Por LDS.org
Habían pasado semanas desde que mi hija adulta se había mudado a otra ciudad, y cada domingo que faltaba a la iglesia me causaba las mismas preocupaciones. ¿Volvería alguna vez? Intenté todo lo que me fue posible pensar para lograr que fuera a la iglesia: darle ánimo, usar la lógica, rogarle, hacer las veces de despertador personal, orar, ayunar e incluso llamar a su obispo. Como vivíamos a 2.000 millas (3.220 kilómetros) de distancia, era muy difícil para mí asistir con ella, ¡pero hasta eso intenté!
Me imaginaba continuamente que si yo pudiera manipular un poco la situación, ella volvería a establecer su trayectoria espiritual. Pensaba que solo necesitaba que se colocara en su camino a la persona adecuada —la maestra visitante, el obispo, un amigo o un miembro de la familia—, para que dijera o hiciera exactamente lo que la motivaría a volver. Pero nada daba resultado. La cabeza me daba vueltas y tenía el corazón lleno de culpa y angustia con la idea de que le había fallado como madre.
Hay muchas otras personas que están en la misma situación. Cuando los hijos se apartan del camino del Evangelio, es muy difícil para los padres fieles hacer frente a la situación. Una madre quedó tan alterada por las decisiones de su hija que dijo que hasta sentía dolor al respirar; un padre comentó que le parecía que sus hijos lo rechazaban y se oponían a su manera de vivir; y a una joven le preocupaba que sus propios hijos pequeños se apartaran un día de la Iglesia por cuestionar los principios.
¿Cómo hacemos frente a esos sentimientos de dolor cuando los miembros de la familia deciden dejar la Iglesia? Hay varias cosas que podemos hacer.

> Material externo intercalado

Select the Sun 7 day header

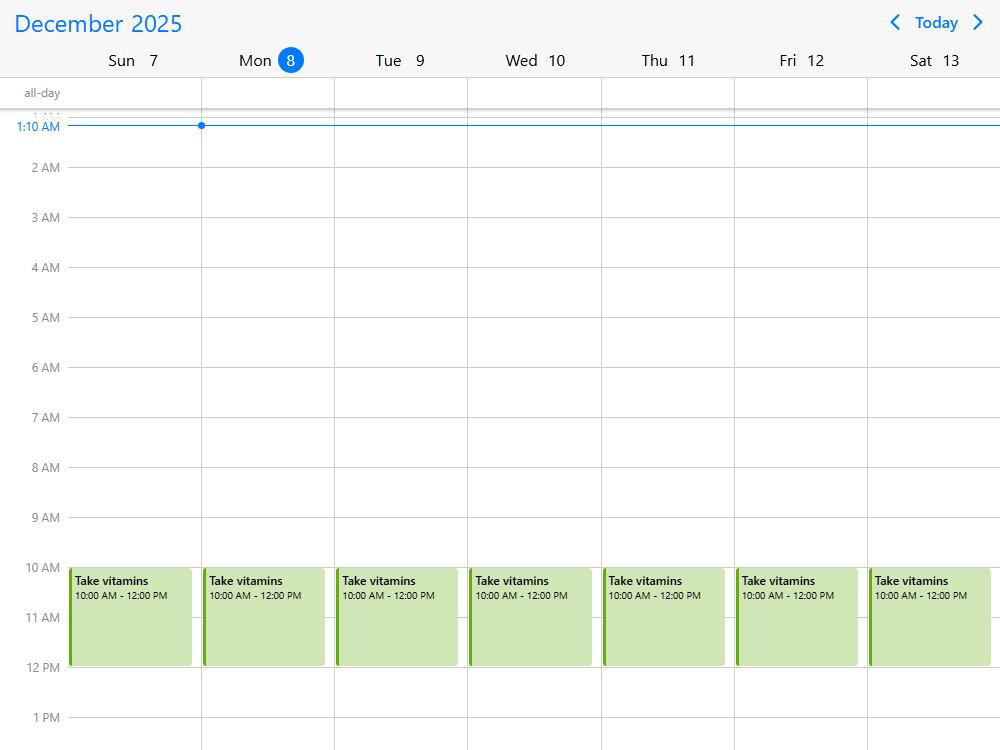[x=133, y=60]
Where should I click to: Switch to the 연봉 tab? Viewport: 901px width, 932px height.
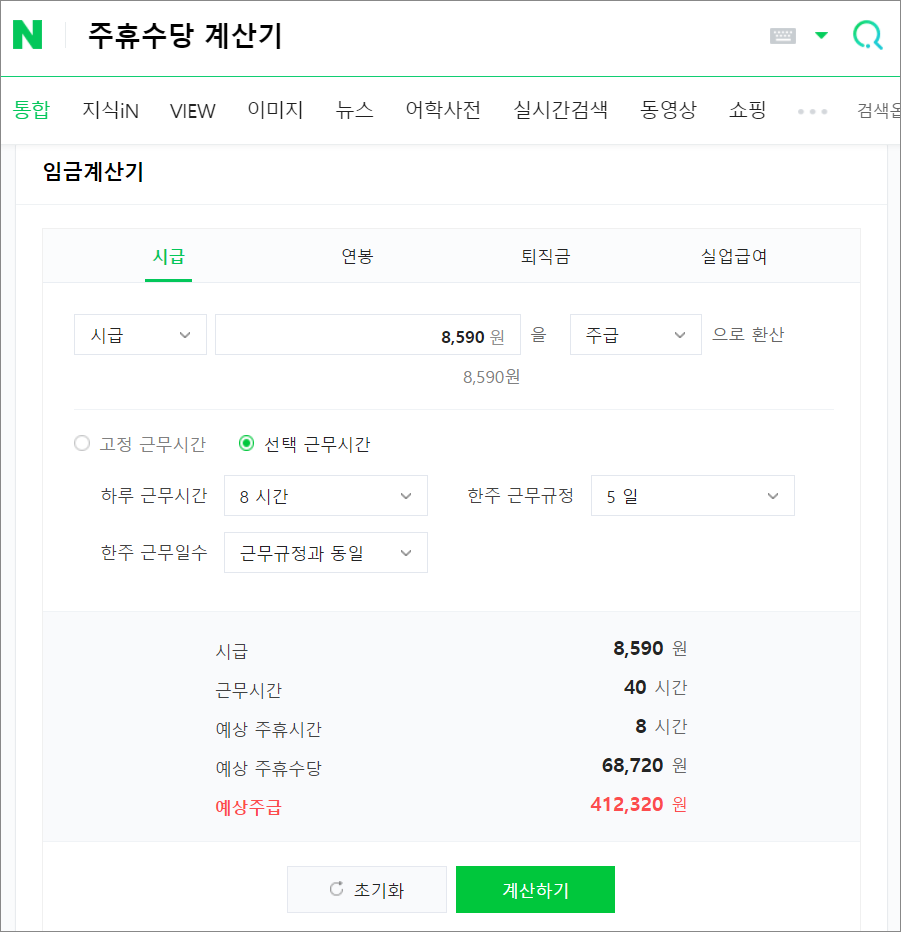(357, 255)
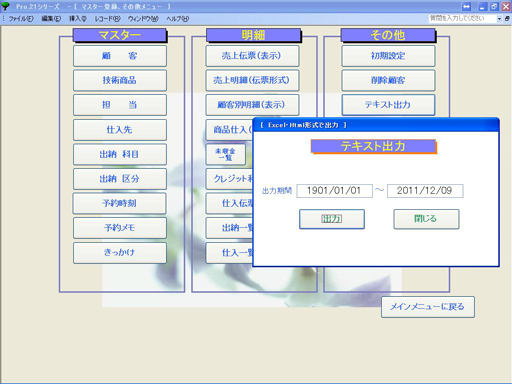Click the double-arrow icon in title bar
The width and height of the screenshot is (512, 384).
point(466,6)
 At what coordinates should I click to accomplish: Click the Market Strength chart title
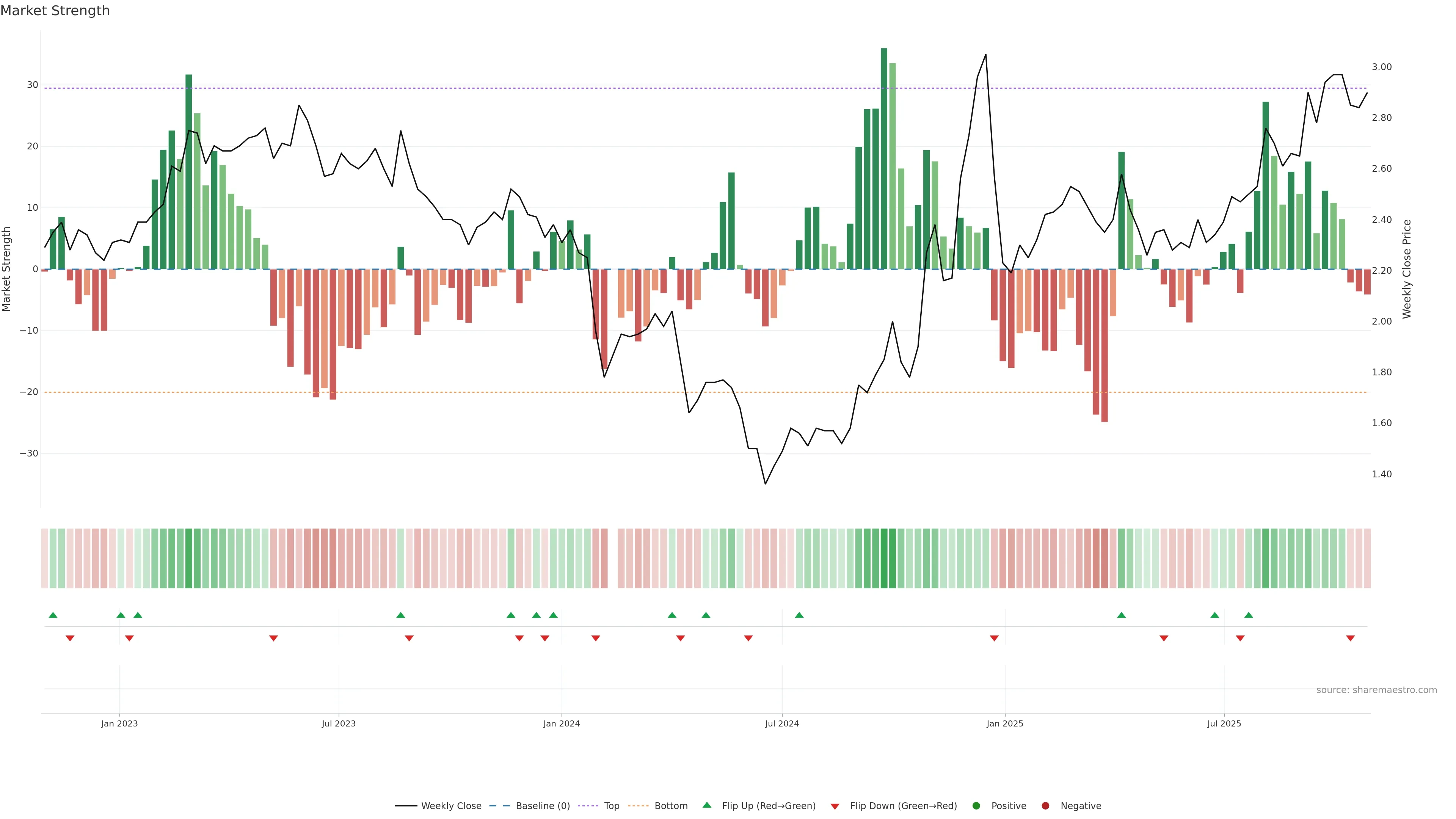pyautogui.click(x=55, y=11)
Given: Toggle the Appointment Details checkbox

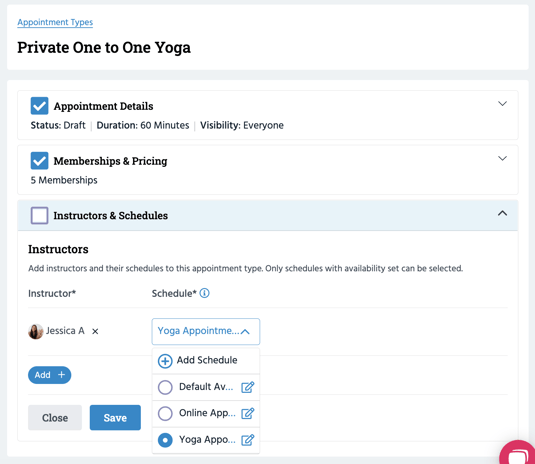Looking at the screenshot, I should coord(39,106).
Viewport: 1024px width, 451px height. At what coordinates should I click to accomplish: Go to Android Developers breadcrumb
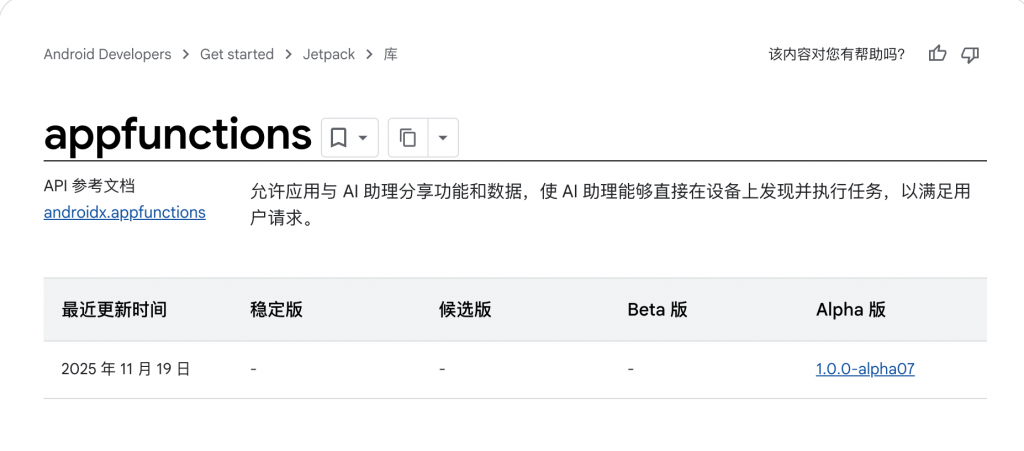tap(107, 54)
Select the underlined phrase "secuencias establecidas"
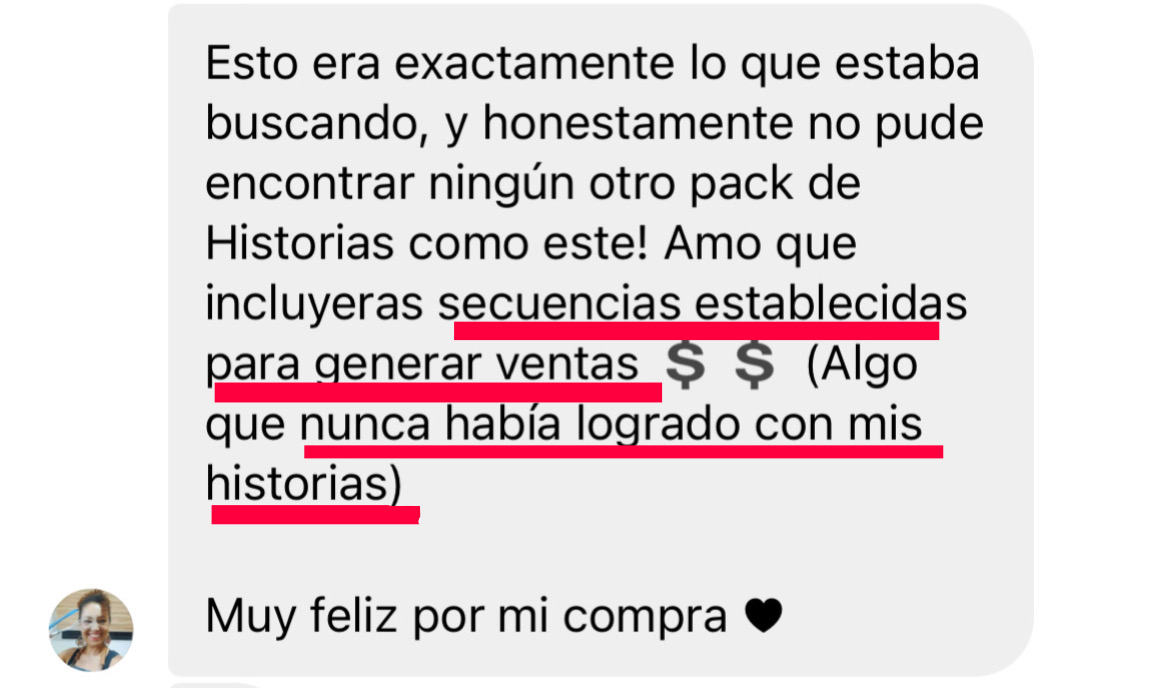1164x688 pixels. 702,304
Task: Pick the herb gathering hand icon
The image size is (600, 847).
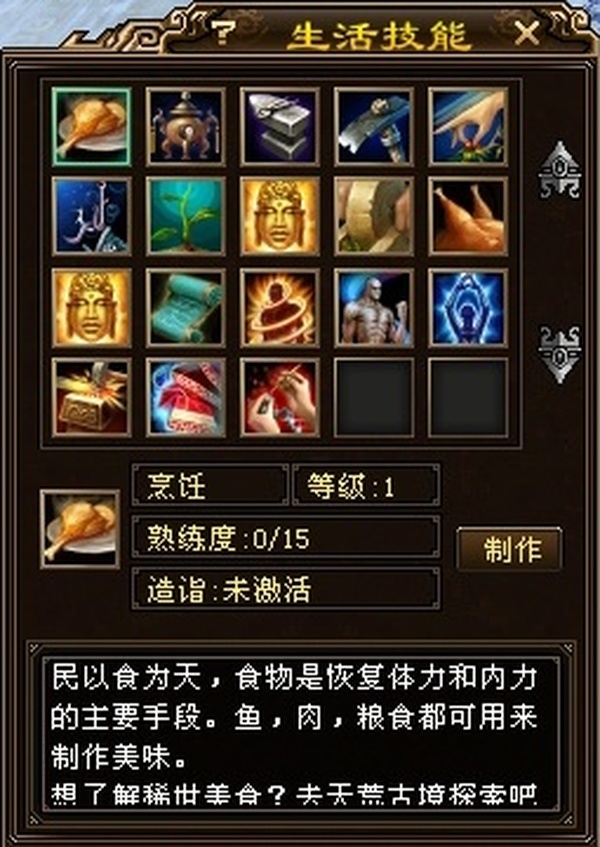Action: point(468,126)
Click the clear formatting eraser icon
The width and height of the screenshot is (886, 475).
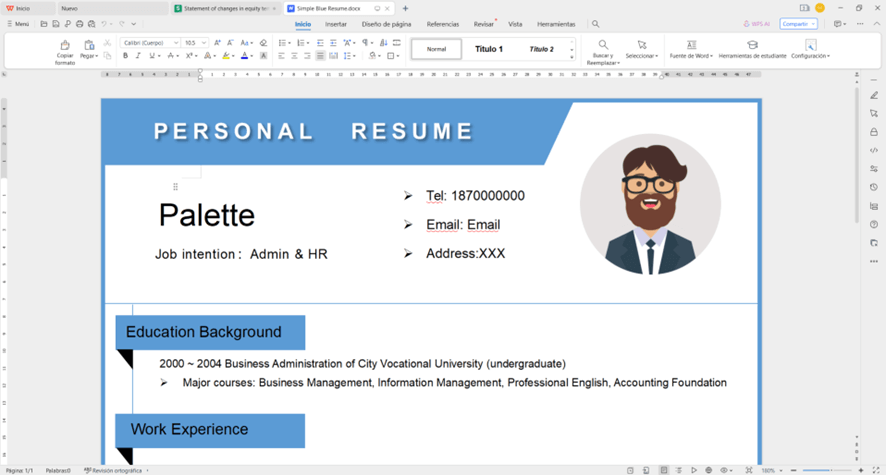263,43
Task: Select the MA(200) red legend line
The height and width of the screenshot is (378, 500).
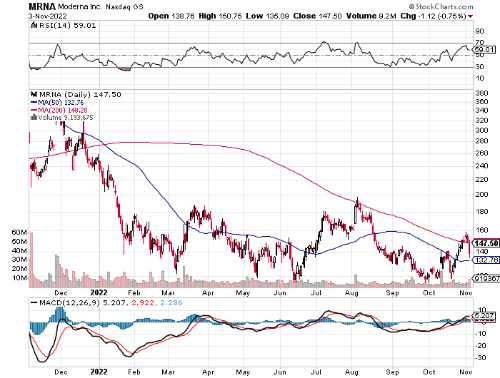Action: pyautogui.click(x=34, y=110)
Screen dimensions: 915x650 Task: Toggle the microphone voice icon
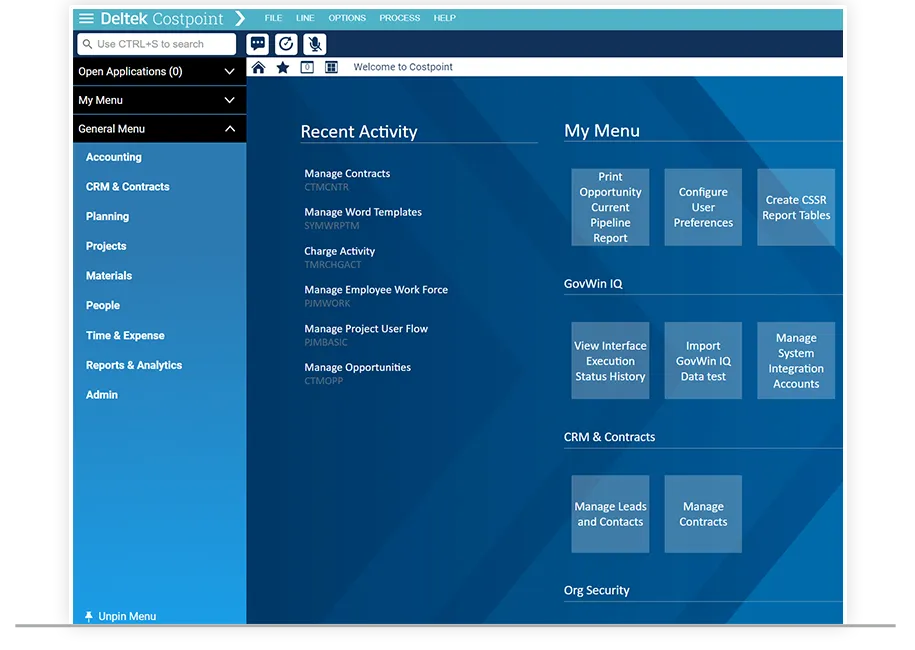coord(315,44)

Reconocer que nuestros hijos son también hijos de Dios
Una hermana se sintió abrumada por sentimientos de culpa y fracaso cuando su hijo adolescente empezó a tener dudas sobre sus creencias; un día, preguntándose qué otra cosa habría podido hacer como madre, recibió una impresión misericordiosa: “Él no es hijo tuyo solamente. Yo lo amo más que tú y no me siento culpable por él ni por ningún otro de mis hijos extraviados”. Desde aquel momento, la madre pudo liberarse de la culpa y concentrarse, en cambio, en el excelente hijo de Dios que era su muchacho.